> TASK TO COMPLETE
The response must reproduce exactly every line of the material below holding the word "Windows".

> INFORMATION SUPPLIED
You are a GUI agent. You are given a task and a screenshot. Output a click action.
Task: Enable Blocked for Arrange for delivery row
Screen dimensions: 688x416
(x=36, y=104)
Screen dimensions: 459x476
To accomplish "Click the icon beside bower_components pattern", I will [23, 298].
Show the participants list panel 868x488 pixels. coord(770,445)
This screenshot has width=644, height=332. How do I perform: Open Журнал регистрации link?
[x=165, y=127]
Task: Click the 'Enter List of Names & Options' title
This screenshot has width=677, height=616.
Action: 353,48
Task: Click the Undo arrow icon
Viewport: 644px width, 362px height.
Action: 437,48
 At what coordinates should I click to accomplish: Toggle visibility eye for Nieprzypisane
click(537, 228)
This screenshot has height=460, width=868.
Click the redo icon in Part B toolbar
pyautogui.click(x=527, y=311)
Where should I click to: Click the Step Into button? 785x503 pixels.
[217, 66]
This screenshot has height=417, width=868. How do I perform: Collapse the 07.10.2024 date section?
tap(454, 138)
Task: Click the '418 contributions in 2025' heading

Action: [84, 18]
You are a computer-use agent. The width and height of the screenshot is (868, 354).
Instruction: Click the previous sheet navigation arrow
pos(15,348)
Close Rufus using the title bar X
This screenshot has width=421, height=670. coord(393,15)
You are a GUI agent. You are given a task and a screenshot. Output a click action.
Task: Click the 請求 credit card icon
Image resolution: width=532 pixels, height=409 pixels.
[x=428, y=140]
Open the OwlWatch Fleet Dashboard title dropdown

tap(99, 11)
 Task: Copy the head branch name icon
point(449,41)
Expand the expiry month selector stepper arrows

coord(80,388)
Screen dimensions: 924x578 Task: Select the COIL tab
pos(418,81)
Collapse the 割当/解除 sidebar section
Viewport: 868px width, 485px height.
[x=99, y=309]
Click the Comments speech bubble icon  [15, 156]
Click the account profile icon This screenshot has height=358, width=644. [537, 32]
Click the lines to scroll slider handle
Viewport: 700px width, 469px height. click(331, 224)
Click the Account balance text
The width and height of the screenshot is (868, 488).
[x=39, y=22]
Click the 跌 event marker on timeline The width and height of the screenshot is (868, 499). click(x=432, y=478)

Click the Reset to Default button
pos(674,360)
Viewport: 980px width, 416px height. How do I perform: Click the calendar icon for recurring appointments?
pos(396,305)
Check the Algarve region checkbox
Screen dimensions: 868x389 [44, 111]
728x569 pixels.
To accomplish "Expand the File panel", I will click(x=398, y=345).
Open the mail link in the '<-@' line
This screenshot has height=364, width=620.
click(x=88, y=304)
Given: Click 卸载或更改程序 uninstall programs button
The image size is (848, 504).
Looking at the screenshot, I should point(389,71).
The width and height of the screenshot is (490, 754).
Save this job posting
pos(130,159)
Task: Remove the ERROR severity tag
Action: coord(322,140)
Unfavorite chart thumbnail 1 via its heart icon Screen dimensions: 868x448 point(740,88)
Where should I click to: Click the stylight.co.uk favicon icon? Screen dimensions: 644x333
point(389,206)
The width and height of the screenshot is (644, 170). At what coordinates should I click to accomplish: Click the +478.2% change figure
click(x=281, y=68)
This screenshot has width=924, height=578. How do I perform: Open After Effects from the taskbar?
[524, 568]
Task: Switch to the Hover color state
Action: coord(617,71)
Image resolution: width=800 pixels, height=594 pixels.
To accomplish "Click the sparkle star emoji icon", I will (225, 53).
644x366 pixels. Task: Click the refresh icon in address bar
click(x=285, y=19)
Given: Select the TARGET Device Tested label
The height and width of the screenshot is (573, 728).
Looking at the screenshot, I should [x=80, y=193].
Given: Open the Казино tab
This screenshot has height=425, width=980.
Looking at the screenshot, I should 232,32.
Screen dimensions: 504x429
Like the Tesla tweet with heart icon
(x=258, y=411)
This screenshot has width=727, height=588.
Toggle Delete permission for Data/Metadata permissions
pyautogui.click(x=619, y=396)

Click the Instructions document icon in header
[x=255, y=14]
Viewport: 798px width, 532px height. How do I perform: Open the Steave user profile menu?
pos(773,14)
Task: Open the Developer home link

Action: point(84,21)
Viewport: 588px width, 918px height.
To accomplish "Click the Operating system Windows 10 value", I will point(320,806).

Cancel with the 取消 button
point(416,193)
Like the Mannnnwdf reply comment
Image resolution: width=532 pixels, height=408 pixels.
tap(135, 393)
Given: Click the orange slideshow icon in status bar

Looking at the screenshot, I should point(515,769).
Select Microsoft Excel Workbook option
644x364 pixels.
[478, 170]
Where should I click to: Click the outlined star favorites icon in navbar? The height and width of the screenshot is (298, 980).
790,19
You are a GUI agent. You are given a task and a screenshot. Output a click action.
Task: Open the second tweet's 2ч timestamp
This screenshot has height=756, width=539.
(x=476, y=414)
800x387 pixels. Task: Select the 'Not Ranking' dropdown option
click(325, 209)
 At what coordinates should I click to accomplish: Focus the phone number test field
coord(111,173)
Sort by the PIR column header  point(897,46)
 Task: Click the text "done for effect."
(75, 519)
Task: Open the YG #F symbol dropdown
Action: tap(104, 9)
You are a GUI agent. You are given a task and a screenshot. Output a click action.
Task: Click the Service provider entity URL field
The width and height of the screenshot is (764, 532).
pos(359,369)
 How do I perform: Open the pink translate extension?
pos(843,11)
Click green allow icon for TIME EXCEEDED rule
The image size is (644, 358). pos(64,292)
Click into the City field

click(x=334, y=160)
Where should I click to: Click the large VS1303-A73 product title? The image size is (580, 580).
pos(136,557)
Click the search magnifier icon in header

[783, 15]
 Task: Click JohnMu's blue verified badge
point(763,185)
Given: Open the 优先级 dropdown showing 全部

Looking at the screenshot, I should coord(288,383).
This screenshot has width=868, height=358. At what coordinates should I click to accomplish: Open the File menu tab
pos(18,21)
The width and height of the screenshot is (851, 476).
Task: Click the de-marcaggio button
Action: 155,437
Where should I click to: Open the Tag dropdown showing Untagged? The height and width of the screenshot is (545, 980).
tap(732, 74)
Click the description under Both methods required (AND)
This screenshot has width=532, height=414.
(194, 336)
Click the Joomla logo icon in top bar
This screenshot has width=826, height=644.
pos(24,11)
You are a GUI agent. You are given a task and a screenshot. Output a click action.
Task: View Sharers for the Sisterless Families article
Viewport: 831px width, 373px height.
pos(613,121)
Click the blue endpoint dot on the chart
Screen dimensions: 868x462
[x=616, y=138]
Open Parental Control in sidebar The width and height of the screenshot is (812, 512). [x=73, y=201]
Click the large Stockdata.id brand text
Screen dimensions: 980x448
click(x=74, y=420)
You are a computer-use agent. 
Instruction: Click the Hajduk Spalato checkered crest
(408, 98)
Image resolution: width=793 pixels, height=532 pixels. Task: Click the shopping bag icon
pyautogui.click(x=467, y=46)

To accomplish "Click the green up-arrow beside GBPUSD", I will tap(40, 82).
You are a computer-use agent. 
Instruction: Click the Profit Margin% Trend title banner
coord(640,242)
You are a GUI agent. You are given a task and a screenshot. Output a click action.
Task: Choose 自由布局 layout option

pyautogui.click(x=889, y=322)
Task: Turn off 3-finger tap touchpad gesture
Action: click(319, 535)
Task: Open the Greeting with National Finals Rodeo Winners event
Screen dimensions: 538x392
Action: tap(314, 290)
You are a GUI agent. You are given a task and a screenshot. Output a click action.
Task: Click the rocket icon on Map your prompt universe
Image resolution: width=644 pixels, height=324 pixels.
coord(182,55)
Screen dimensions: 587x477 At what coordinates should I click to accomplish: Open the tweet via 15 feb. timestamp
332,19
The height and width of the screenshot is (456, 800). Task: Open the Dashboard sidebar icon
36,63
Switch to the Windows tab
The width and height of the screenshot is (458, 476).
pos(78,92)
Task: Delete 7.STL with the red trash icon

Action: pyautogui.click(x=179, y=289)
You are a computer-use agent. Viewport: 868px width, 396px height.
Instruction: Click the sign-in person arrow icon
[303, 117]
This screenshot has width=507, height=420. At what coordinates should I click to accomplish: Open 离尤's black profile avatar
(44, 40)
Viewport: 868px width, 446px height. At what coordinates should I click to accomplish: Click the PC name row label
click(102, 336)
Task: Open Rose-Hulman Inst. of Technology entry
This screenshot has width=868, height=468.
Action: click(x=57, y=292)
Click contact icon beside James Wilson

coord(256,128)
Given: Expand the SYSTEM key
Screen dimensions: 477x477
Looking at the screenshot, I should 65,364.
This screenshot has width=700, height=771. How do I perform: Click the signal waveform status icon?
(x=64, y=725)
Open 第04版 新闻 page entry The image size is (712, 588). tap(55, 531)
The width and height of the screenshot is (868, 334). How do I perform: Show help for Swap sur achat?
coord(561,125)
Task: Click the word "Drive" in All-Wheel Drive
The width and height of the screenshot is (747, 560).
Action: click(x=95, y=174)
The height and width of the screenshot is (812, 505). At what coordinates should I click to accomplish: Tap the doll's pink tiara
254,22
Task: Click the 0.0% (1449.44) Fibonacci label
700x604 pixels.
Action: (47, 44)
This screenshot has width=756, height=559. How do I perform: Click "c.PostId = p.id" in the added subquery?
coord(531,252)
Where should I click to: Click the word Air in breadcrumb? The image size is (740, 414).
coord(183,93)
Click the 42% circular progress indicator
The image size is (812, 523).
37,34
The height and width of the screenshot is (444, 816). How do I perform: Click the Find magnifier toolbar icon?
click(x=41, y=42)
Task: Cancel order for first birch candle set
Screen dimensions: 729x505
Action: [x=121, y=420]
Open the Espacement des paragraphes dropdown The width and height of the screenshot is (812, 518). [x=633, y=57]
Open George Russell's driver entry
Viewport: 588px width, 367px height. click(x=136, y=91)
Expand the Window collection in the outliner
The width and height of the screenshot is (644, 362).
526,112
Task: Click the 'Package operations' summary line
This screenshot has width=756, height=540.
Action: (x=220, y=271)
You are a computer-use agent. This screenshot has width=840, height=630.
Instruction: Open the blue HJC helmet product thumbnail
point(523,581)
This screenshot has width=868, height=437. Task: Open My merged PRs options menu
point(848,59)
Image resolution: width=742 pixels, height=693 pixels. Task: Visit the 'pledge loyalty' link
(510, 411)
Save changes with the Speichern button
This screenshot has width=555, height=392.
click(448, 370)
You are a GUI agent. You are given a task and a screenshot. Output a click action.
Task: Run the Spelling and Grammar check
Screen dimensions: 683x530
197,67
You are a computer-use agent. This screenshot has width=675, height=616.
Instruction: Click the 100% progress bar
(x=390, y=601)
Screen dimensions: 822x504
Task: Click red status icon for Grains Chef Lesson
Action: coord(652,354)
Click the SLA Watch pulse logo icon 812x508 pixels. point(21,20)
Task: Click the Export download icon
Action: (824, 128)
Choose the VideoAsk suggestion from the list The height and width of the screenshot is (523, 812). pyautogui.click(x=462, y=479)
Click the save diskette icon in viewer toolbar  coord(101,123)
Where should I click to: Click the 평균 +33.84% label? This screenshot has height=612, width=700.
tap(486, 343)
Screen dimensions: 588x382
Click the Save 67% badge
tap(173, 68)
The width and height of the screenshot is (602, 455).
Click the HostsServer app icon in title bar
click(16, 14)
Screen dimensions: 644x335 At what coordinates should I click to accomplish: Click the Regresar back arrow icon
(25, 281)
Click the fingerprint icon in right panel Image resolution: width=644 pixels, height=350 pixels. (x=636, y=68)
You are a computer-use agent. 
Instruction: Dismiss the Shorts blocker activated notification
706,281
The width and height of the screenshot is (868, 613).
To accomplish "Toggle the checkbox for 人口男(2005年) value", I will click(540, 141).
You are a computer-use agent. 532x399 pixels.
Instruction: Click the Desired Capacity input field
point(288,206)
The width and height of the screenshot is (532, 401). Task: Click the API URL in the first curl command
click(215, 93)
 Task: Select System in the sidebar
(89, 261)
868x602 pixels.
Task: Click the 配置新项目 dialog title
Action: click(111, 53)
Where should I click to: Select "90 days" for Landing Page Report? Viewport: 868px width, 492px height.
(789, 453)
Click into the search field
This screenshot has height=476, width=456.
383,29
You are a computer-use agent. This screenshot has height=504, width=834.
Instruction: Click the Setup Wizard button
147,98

> WRITTEN RESPONSE
To accomplish "Click the Operating system Windows 10 value", I will point(320,806).
Switch to the Windows tab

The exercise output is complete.